This is the direction setting document that emerged from the Fifth International Symposium for Career Development and Public Policy that was hosted by Career Services in Wellington, New Zealand from 14 to 17 November 2009.

The themes for the Symposium were:

-Transformational technology

-Prove it works

-Role of the citizen

-Culture counts

The document sets out the Key Outcomes of the Symposium. For each of the four themes the underlying policy principles are identified, as are the follow-up actions for countries and for the International Centre for Career Development and Public Policy (ICCDPP). Already Canada has offered to lead on the Theme Prove it works and New Zealand on Transformational technology. Countries who were unable to participate in the Symposium are encouraged to join these international collaborative actions.

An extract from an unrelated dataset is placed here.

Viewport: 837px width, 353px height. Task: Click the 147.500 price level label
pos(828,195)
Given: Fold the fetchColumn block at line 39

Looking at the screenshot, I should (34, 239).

The invite-only Symposium was attended by 76 delegates representing policy, practice and research perspectives, comprising teams from 23 countries. In addition, there was senior representation from five international or regional bodies.

For the first time there was significant representation from Pacific Island nations. The focus for these countries was on establishing a career development network in the Pacific region.

The Symposium was opened by the Minister of Education, Hon. Anne Tolley. The Minister of Pacific Island Affairs, the Hon. Georgina Te Heuheu attended the initial meeting of the Pacific Careers Network, which took place during the Symposium.

The Symposium was co-chaired by Lester Oakes (New Zealand) and Kaye Turner (New Zealand) and the work of the Symposium was synthesised by Professor Tony Watts (United Kingdom) and Lynne Bezanson (Canada).